Why algebra generated by any set $A$ is of the form $\cup_{i=1}^{m}\cap_{j=1}^{n_i} A_{ij}$?

Question

Perhaps this is a duplicate question, I was trying to find a proof that an algebra generated by a countable collection is itself countable. As in

Algebra generated by countable family of sets is countable?

and

algebra generated by a countable set is countable

But none of these questions gave complete proof, I just couldn't understand the hint and in the second question, the OP mentioned

"algebra generated by any set $A$ is of the form $\cup_{i=1}^{m}\cap_{j=1}^{n_i} A_{ij}$ where $A_{ij}$ or $A_{ij}^c$ is in $A$."

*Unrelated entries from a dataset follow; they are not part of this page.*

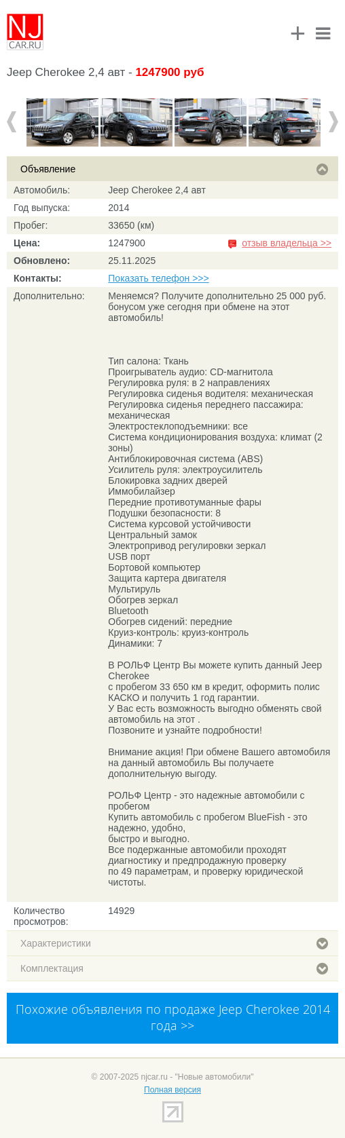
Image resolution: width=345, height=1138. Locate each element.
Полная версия (172, 1090)
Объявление (174, 169)
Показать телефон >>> (158, 278)
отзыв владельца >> (286, 243)
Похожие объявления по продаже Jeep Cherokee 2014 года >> (173, 1017)
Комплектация (174, 968)
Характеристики (174, 943)
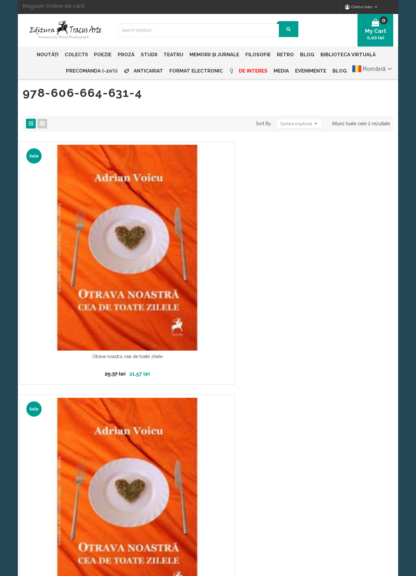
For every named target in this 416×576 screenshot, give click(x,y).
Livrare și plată (169, 469)
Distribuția (164, 458)
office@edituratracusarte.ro (352, 435)
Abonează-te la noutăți (186, 364)
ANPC (245, 469)
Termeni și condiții (258, 458)
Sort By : (262, 123)
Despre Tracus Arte (174, 424)
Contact (162, 480)
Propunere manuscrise (262, 435)
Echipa (161, 435)
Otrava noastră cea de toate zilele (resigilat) (160, 235)
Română (369, 69)
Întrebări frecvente (258, 446)
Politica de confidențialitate (267, 424)
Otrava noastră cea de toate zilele (65, 232)
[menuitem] (49, 55)
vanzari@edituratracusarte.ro (354, 448)
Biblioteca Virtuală (173, 446)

Why is that? Also, can you please give a proof of countably generated algebra is also countable (even a short one) based on this fact?

Answer 1

Check that all sets of that form do form an algebra $\mathcal{A}$ and it contains $A$ and any algebra containing $A$ must contain all these sets, so $\mathcal{A}$ is minimal.

And any member of it is described by a finite sequence of finite sequence of integers, really: Find a bijection $f:\mathbb{N} \to A$ and encode $A_{ij} \in A$ as $l$ when we use $A_{ij}=f(l)$ and as $-l$ when we use $A_{ij}^\complement$.

Show by set theory that the set of all finite sequence sets is countable.